Ectopic expression of Fas Ligand on cardiomyocytes renders cardiac allografts resistant to CD4+ T-cell mediated rejection

•We over-expressed Fas Ligand on donor cardiomyocytes.•We investigated if this ectopic expression could prolong cardiac graft survival.•FasL was incapable of prolonging grafts in fully immunocompetent recipients.•FasL was capable of prolonging grafts when exposed to CD4+ T-cells.

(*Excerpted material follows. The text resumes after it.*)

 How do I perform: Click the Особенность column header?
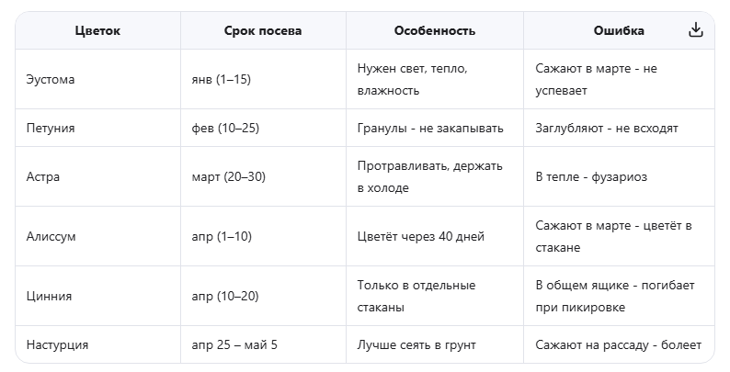pyautogui.click(x=435, y=30)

Fas Ligand limits inflammatory injury and permits allograft survival by inducing apoptosis of Fas-bearing lymphocytes. Previous studies have shown that the CD4+ T-cell is both sufficient and required for murine cardiac allograft rejection. Here, utilizing a transgenic mouse that over-expresses Fas Ligand specifically on cardiomyocytes as heart donors, we sought to determine if Fas Ligand on graft parenchymal cells could resist CD4+ T-cell mediated rejection. When transplanted into fully immunocompetent BALB/c recipients Fas Ligand transgenic hearts were acutely rejected. However, when transplanted into CD4+ T-cell reconstituted BALB/c-rag−/− recipients, Fas Ligand hearts demonstrated long-term survival. These results indicate that Fas Ligand over-expression on cardiomyocytes can indeed resist CD4+ T-cell mediated cardiac rejection and suggests contact dependence between Fas Ligand expressing graft parenchymal cells and the effector CD4+ T-cells.